PROBLEM REQUIREMENTS: In the records below, some lines hold the word "agent". Copy each of those lines.

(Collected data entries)
-------
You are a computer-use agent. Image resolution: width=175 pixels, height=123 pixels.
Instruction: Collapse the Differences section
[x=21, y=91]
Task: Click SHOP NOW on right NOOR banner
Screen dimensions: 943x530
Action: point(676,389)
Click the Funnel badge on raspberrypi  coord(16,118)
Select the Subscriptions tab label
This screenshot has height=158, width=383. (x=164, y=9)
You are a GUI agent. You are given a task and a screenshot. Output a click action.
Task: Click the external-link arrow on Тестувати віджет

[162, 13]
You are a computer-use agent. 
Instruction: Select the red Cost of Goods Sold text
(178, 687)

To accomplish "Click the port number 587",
-------
ANSWER TO THIS TASK:
You are a computer-use agent. Image resolution: width=175 pixels, height=123 pixels.
You are a GUI agent. You are given a task and a screenshot. Output a click action.
You are a computer-use agent. 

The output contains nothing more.